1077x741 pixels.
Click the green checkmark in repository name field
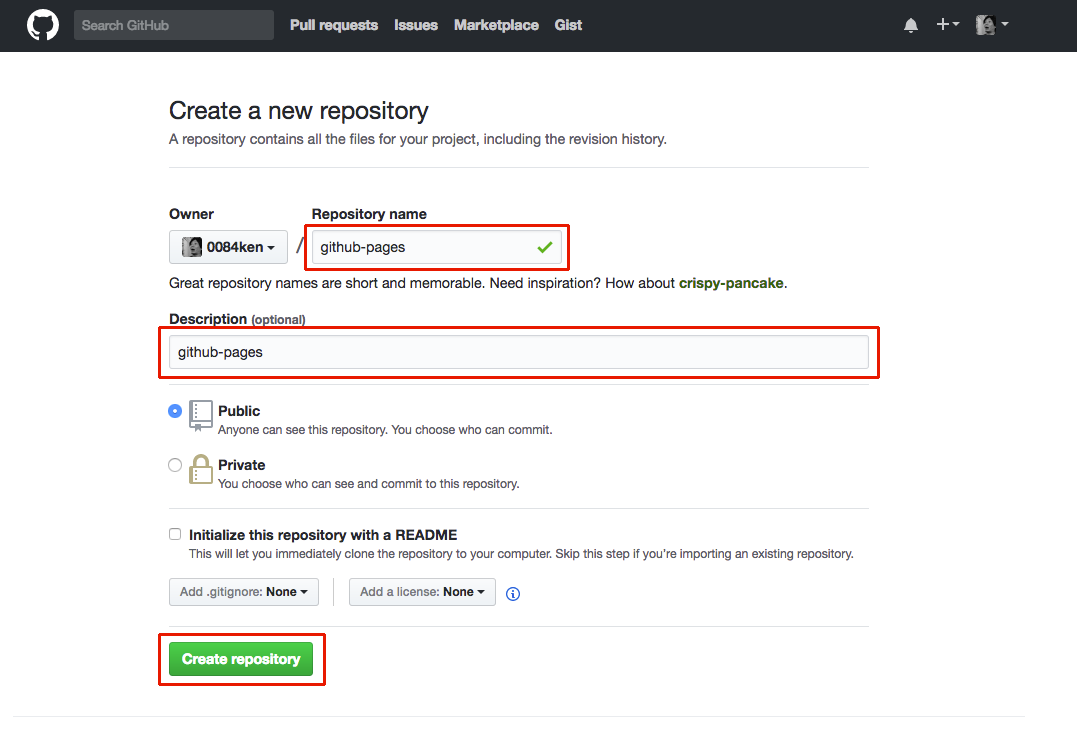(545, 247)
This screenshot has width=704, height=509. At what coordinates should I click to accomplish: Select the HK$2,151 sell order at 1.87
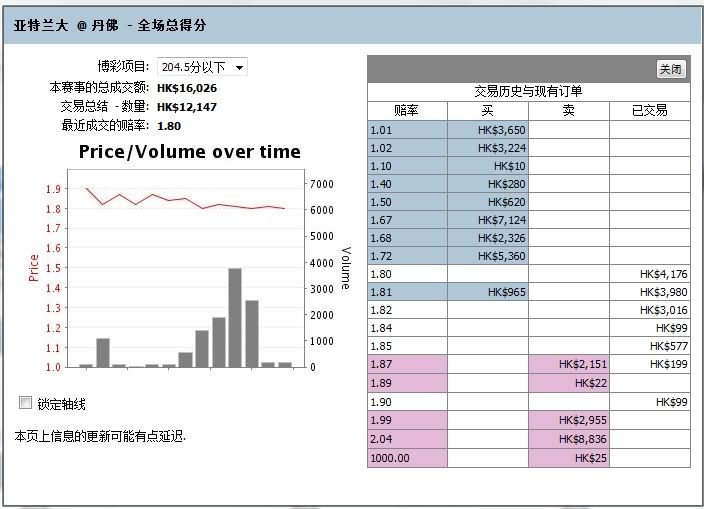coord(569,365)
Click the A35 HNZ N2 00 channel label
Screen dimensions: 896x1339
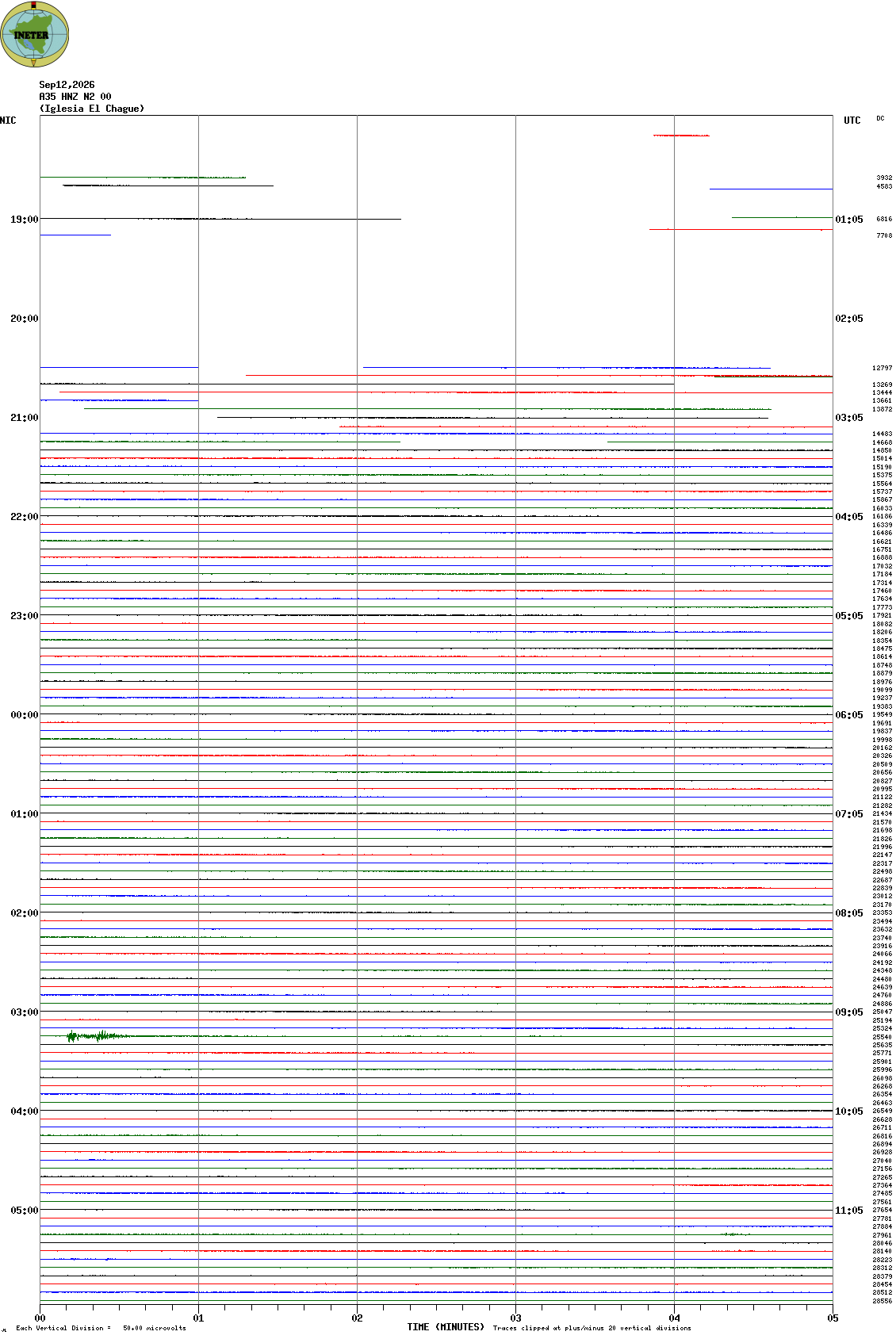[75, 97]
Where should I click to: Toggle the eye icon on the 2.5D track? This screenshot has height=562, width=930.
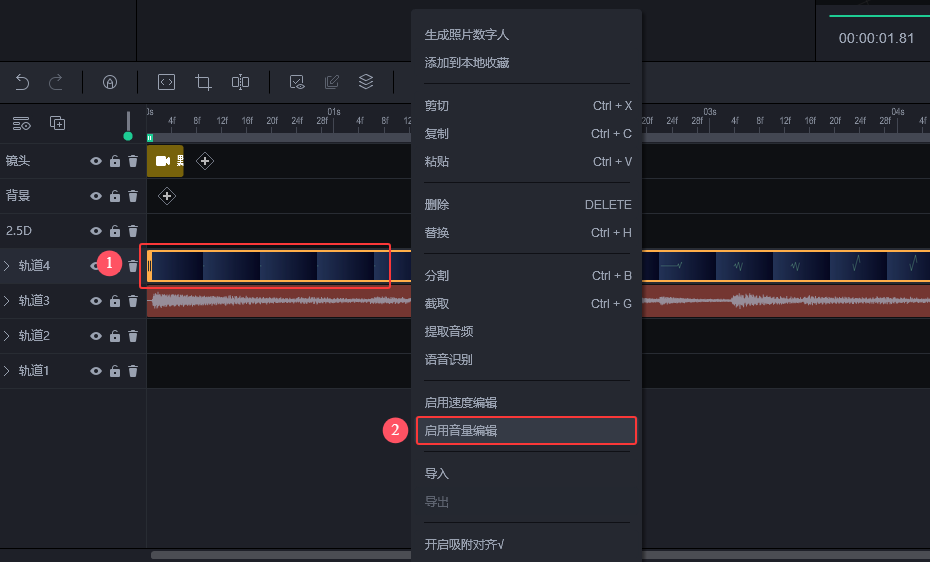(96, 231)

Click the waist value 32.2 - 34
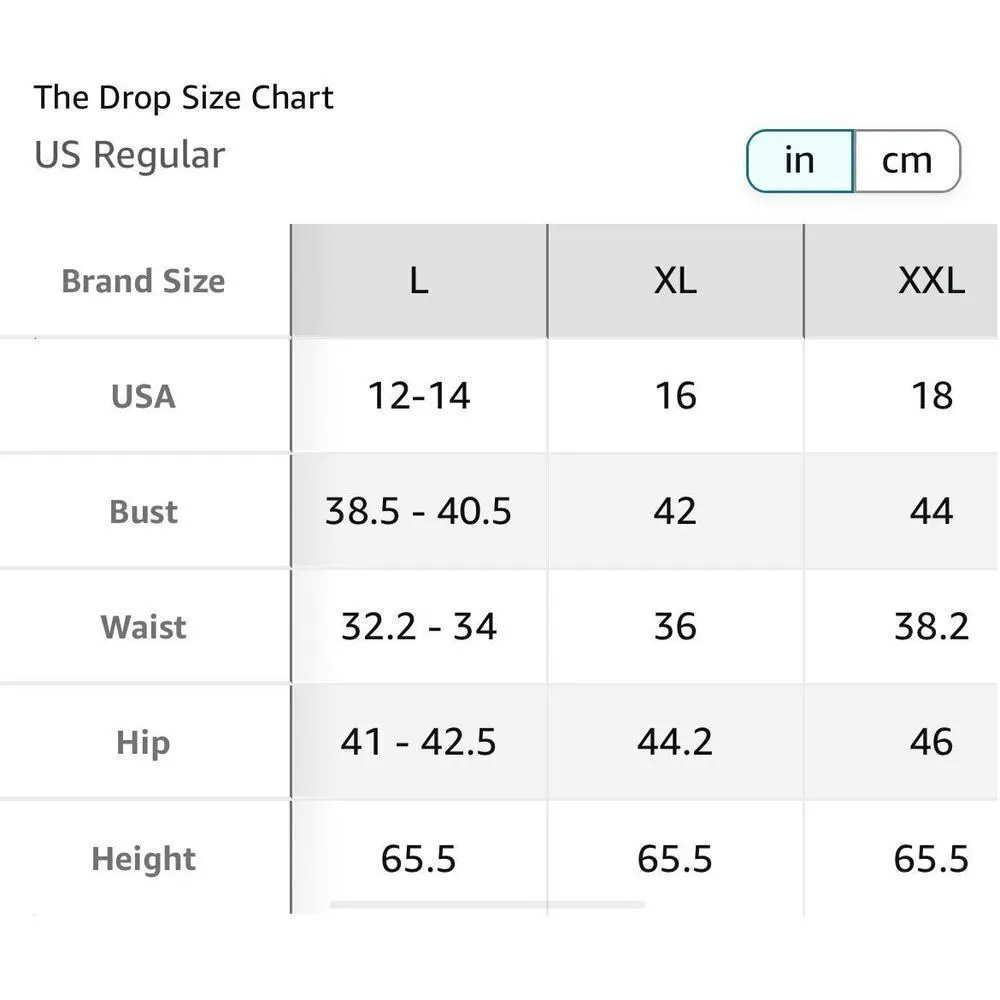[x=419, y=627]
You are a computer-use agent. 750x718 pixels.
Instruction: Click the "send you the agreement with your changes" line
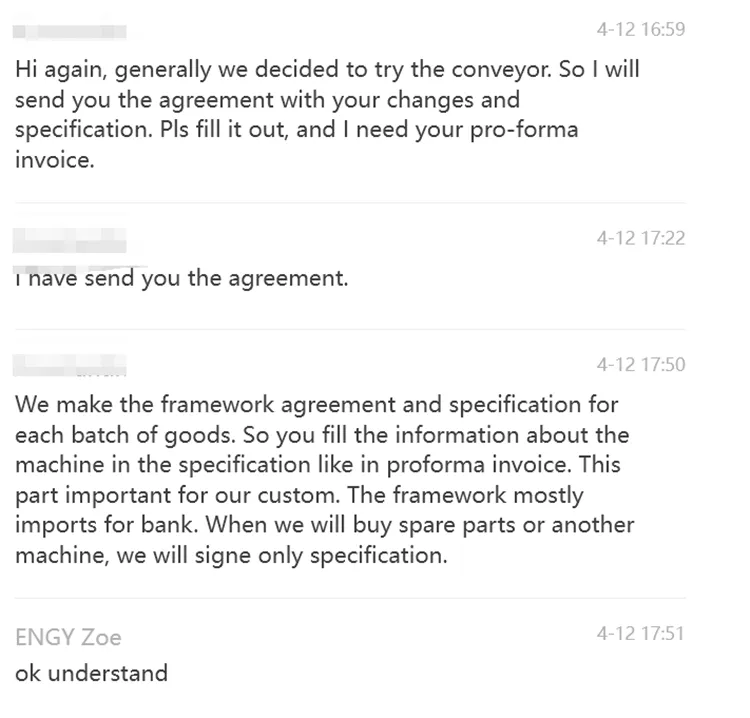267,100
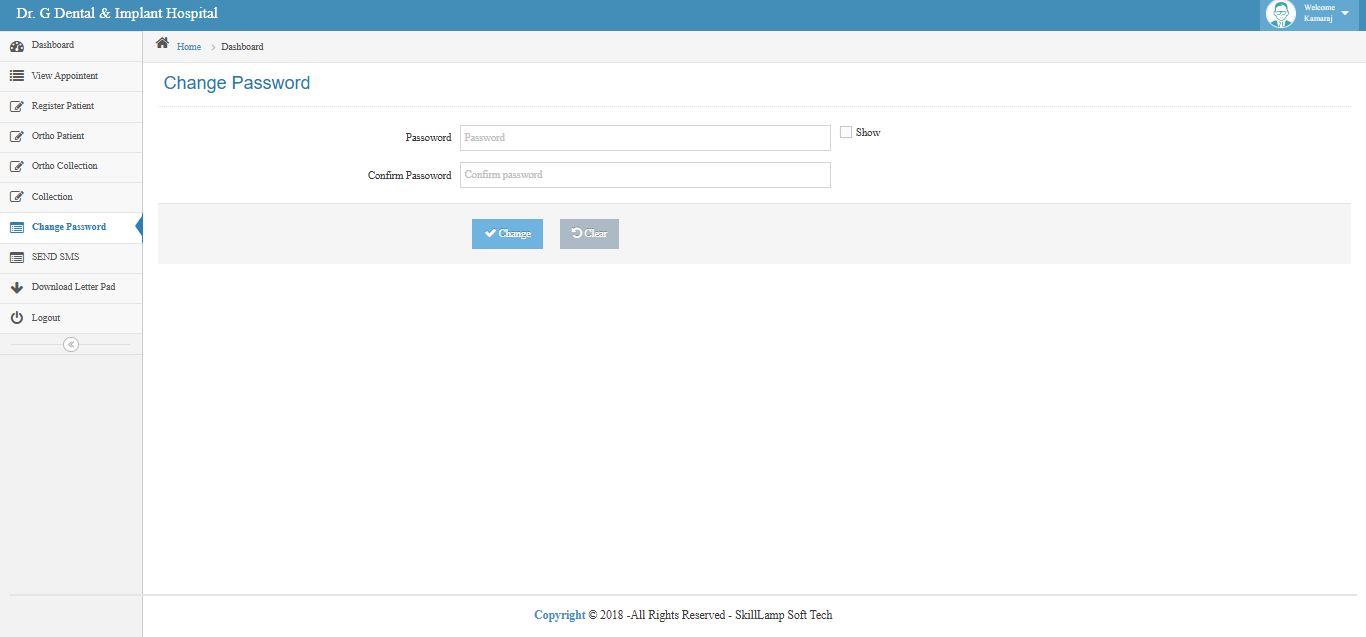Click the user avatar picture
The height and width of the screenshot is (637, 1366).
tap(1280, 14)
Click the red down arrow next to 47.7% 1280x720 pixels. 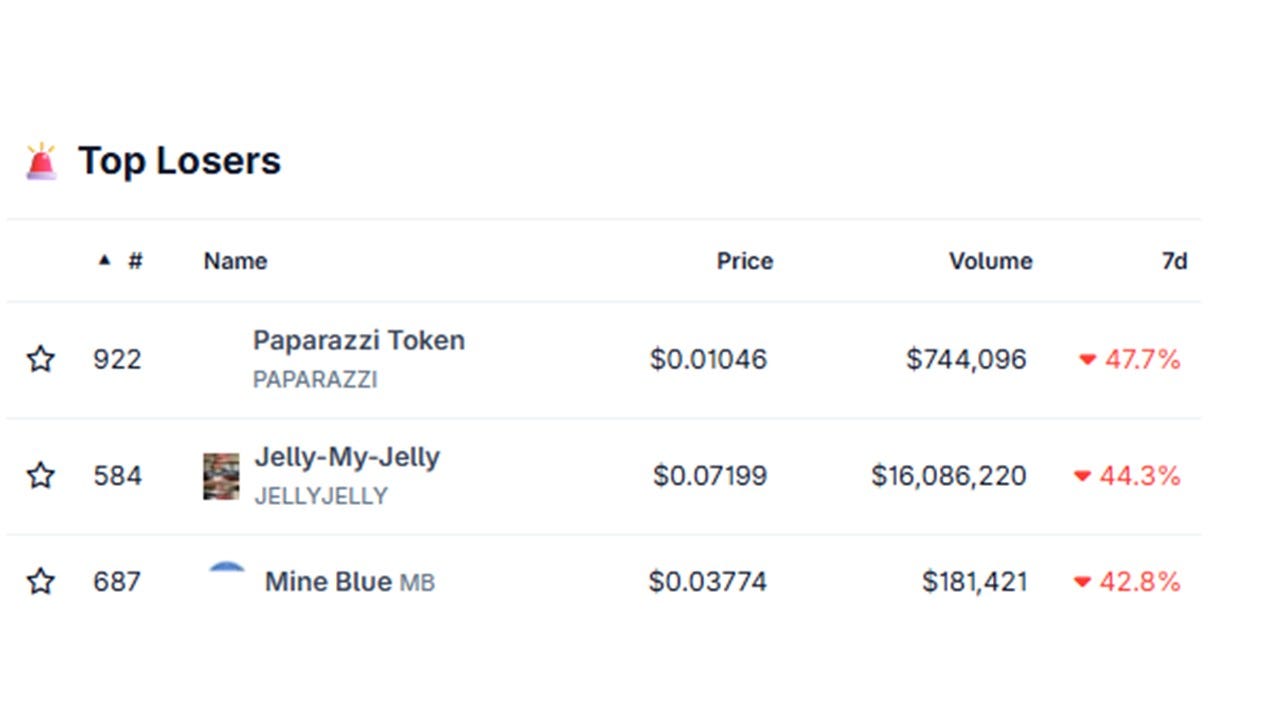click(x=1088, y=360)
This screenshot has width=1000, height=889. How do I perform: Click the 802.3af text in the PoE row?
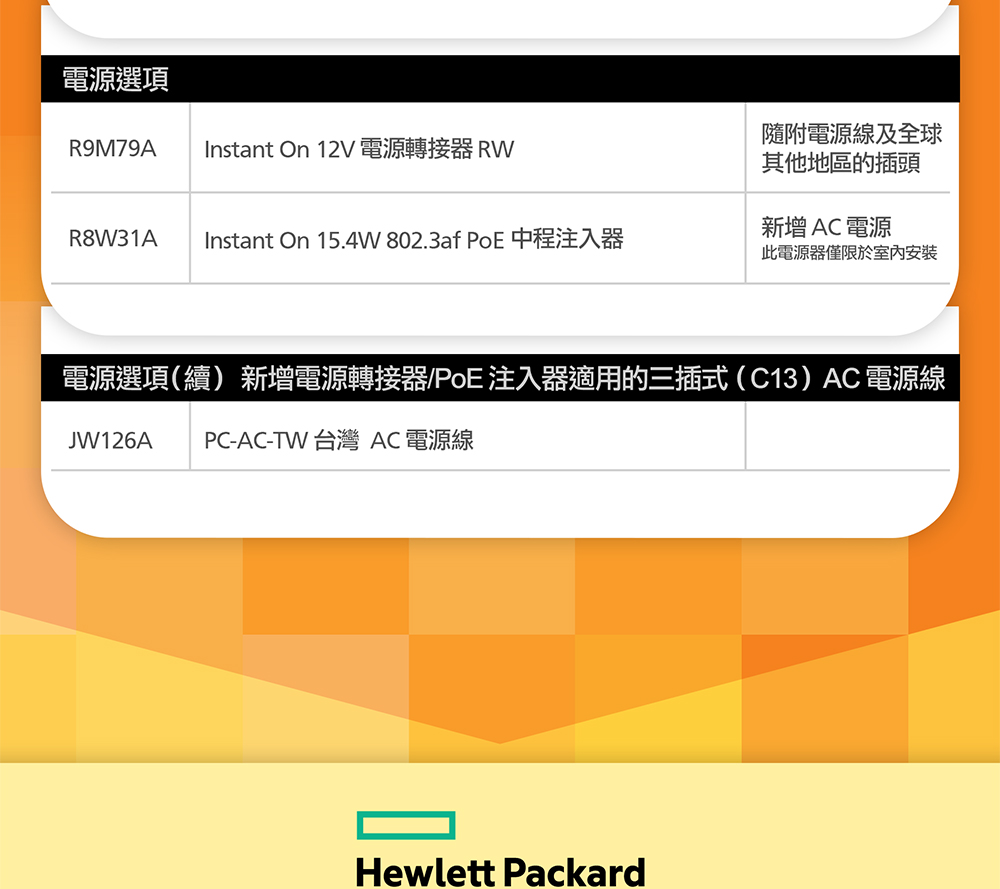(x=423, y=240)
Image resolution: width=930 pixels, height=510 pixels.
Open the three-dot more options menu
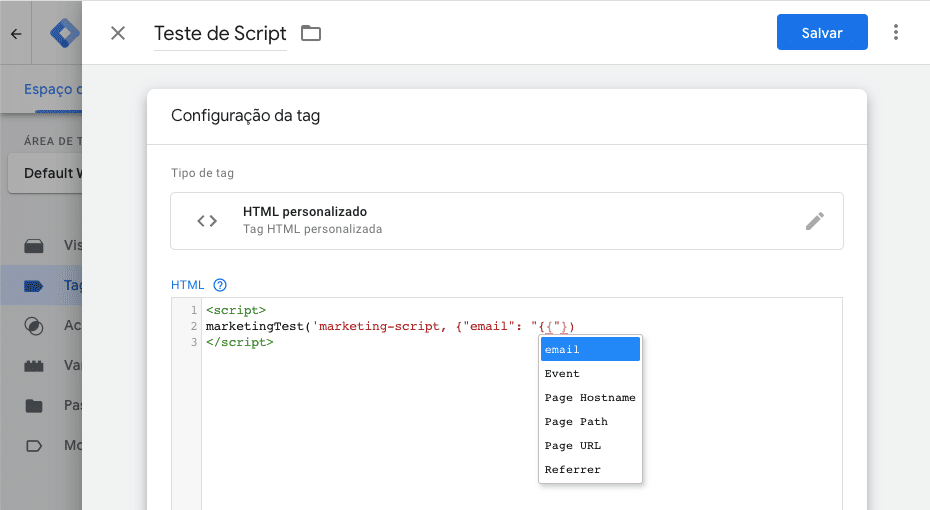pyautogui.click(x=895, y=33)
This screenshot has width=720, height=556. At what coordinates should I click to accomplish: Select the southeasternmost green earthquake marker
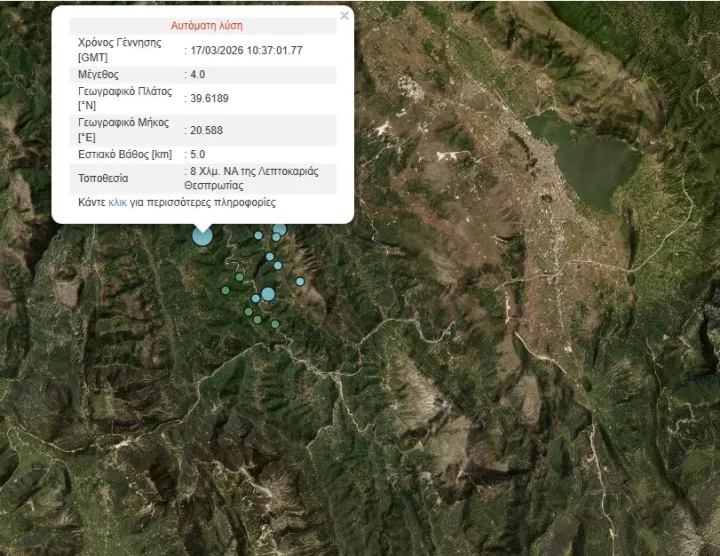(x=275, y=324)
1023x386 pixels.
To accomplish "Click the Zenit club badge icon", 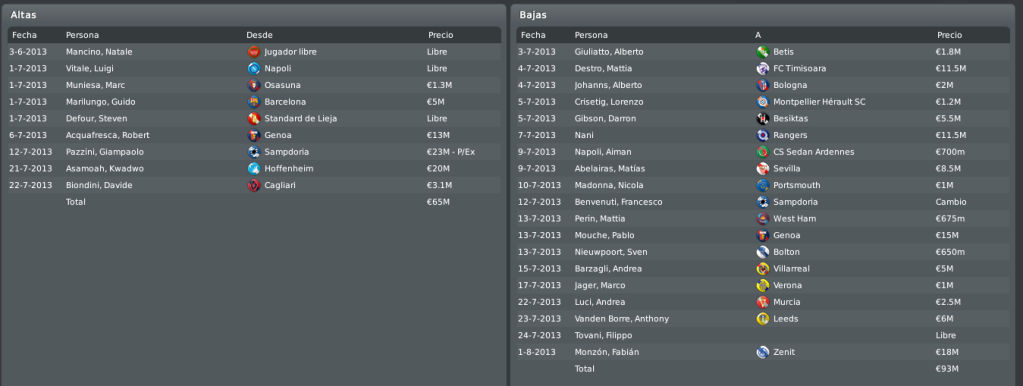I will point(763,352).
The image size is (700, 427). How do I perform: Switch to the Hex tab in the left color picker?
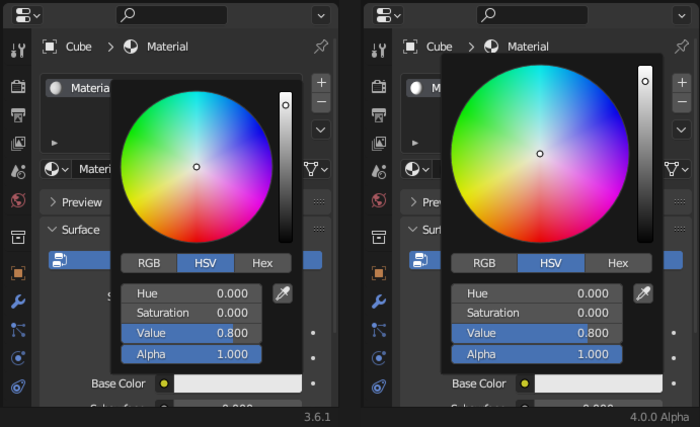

.....

Copy out exactly, with no pictures, the lines of the data from the first one through the line bearing "You are a computer-use agent. 750x718 pixels.".

__Answer to the exercise__.
1077x741 pixels.
Click the green checkmark in repository name field
(545, 247)
This screenshot has width=704, height=509. At what coordinates should I click to accomplish: Select the HK$2,151 sell order at 1.87
coord(569,365)
Click the A35 HNZ N2 00 channel label
Screen dimensions: 896x1339
[75, 97]
Where should I click to: Toggle the eye icon on the 2.5D track? This screenshot has height=562, width=930.
(96, 231)

Click the waist value 32.2 - 34
[x=419, y=627]
You are a computer-use agent. 750x718 pixels.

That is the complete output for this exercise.